### Stated task 1:
In the Mandalorian essay, what is the name of Star Wars' annual fan/industry convention?
### Stated task 2:
Rewrite the Mandalorian essay from "Aja Romano writes" down to "show even about?", replacing "Disney+" with "Hulu".

### Source:
· · ·

The Mandalorian was the answer to all of Star Wars’ problems — until it embodied them.

A shot from the TV show The Mandalorian shows three Mandalorian fighters in their distinctive helmets and armor, with a variety of weapons.
The Mandalorian’s third season has been rocky.
Aja Romano writes about pop culture, media, and ethics. Before joining Vox in 2016, they were a staff reporter at the Daily Dot. A 2019 fellow of the National Critics Institute, they’re considered an authority on fandom, the internet, and the culture wars.

One could argue that season three of The Mandalorian went off the rails before it ever debuted. Prior to the season’s release, another Disney+ series, The Book of Boba Fett, featured an entire stealth plot arc of The Mandalorian that served to connect the timeline of the show’s previous season with the one about to be released. Without watching it, the first episode of season three felt like a jarring reset. And even with it, the episode glossed over continuity and gave rise to what has become the series’ biggest question: What is this show even about?

It’s a query that reflects a larger one within the Star Wars universe. On the back of this year’s Celebration, Star Wars’ annual fan/industry convention, and the confirmation of three new Star Wars films, the franchise’s flagship TV show stands at something of a crossroads. It seems to be caught between Lucasfilm’s attempts to learn from the mistakes of its controversial latest trilogy and avoid succumbing to the “MCU-ification” of its own IP.

The Mandalorian has burned through a lot of goodwill as it meanders its way through season three, and with next week’s finale approaching, it could take a lot more than a cute green baby puppet to convince fans the franchise as a whole isn’t still spinning its wheels.

The Mandalorian seemed like the solution to Star Wars’ problems. Instead, it’s perpetuating them.

It’s no secret that Lucasfilm has struggled ever since the tremendous backlash to, well, everything about its recent cinema revival. First, 2015’s The Force Awakens drew an endless barrage of criticism from right-wing fans angry at the film’s trio of diverse main characters. This clamor paved the way for a philosophical bait-and-switch between Rian Johnson’s The Last Jedi — which was, despite being critically beloved, even more controversial than its predecessor — and the subsequent Rise of Skywalker.

J.J. Abrams’ trilogy close-out jettisoned so much of Johnson’s more subversive ethos that it arguably drew more outrage than any of the other films — and a walloping profit drop at the box office. The angry right-wing fans were joined by many left-wing fans, who were angry that the trilogy essentially used a Black male character, John Boyega’s Finn, as a fake-out for a white woman, Rey (Daisy Ridley), ultimately giving him little to do at all. The final film also courted backlash for the decision to write Finn’s intended love interest, Kelly Tran’s character Rose Tico, nearly out of the final film completely, after the actress endured endless harassment from fans. As a bonus, no one seemed to like the resolution to Rey’s storyline either. The movie even spawned an entire fandom conspiracy theory that there was another, better, purer film out there.

· · ·

### Collected material:
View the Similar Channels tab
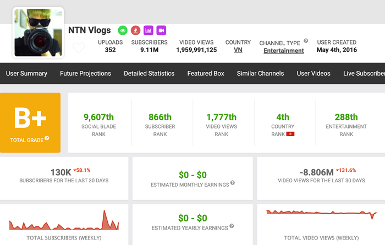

· · ·

### Exercise output 1:
Celebration

### Exercise output 2:
Aja Romano writes about pop culture, media, and ethics. Before joining Vox in 2016, they were a staff reporter at the Daily Dot. A 2019 fellow of the National Critics Institute, they’re considered an authority on fandom, the internet, and the culture wars.

One could argue that season three of The Mandalorian went off the rails before it ever debuted. Prior to the season’s release, another Hulu series, The Book of Boba Fett, featured an entire stealth plot arc of The Mandalorian that served to connect the timeline of the show’s previous season with the one about to be released. Without watching it, the first episode of season three felt like a jarring reset. And even with it, the episode glossed over continuity and gave rise to what has become the series’ biggest question: What is this show even about?